Given passage:
--*--

The second edition of Wuthering Heights, published after the death of the author with an introduction by her sister, Charlotte (credited, in this instance, as Currer Bell), open with her admission that “for the first time, [I] have obtained a clear glimpse of what are trmed (and, perhaps, really are) its faults.” She has

gained a definite notion of how it appears to other people—to strangers who knew nothing of the author; who are unacquainted with the locality where the scenes of the story are laid; to whom the inhabitants, the customs, the natural characteristics of the outlying hills and hamlets in the West-Riding of Yorkshire are things alien and unfamiliar.

Let me take a moment to recommend such to All Creatures Great and Small; though separated by nearly two hundred years, I think viewing might be instructive.

--*--

Stated goal A:
Echo the part of the passage on Wuthering Heights that opens with the words containing "The second edition" and closes with "might be instructive.".

(Item position entries)
--*--

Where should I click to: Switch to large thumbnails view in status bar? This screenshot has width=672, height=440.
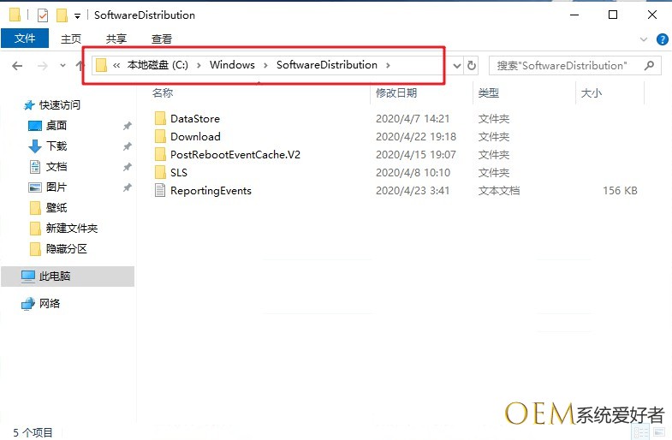tap(660, 433)
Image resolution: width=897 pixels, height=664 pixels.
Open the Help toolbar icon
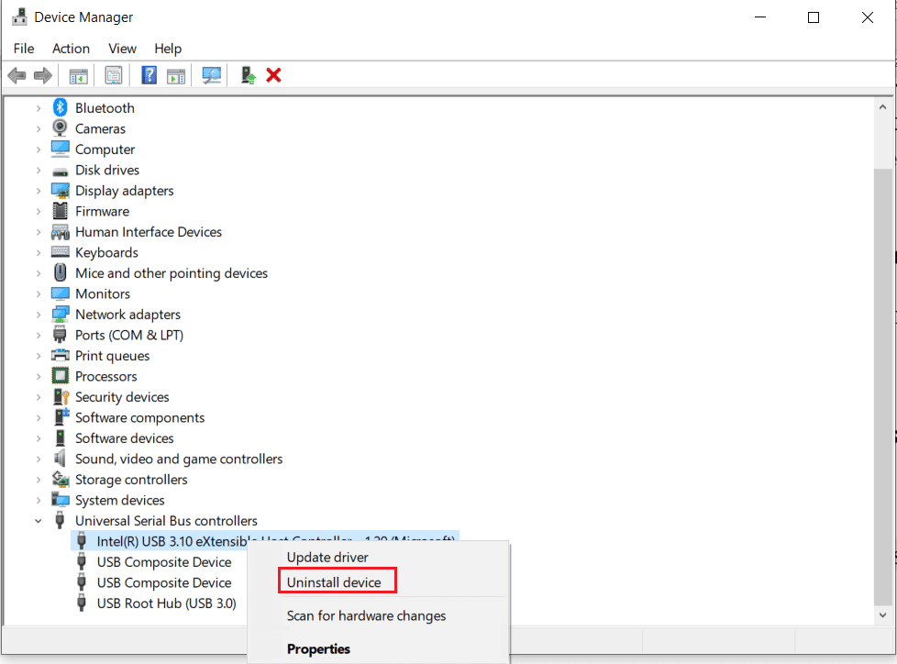tap(149, 74)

--*--

Stated goal B:
Reproduce every line of the listing above, requests included, but multiply each coordinate in the answers by 0.7 and round to whole numbers, with halves going up. Omit the pictures.

Full answer A:
The second edition of Wuthering Heights, published after the death of the author with an introduction by her sister, Charlotte (credited, in this instance, as Currer Bell), open with her admission that “for the first time, [I] have obtained a clear glimpse of what are trmed (and, perhaps, really are) its faults.” She has

gained a definite notion of how it appears to other people—to strangers who knew nothing of the author; who are unacquainted with the locality where the scenes of the story are laid; to whom the inhabitants, the customs, the natural characteristics of the outlying hills and hamlets in the West-Riding of Yorkshire are things alien and unfamiliar.

Let me take a moment to recommend such to All Creatures Great and Small; though separated by nearly two hundred years, I think viewing might be instructive.

Full answer B:
Where should I click to: Switch to large thumbnails view in status bar? This screenshot has width=672, height=440.
tap(462, 303)
Image resolution: width=897 pixels, height=664 pixels.
Open the Help toolbar icon
tap(104, 52)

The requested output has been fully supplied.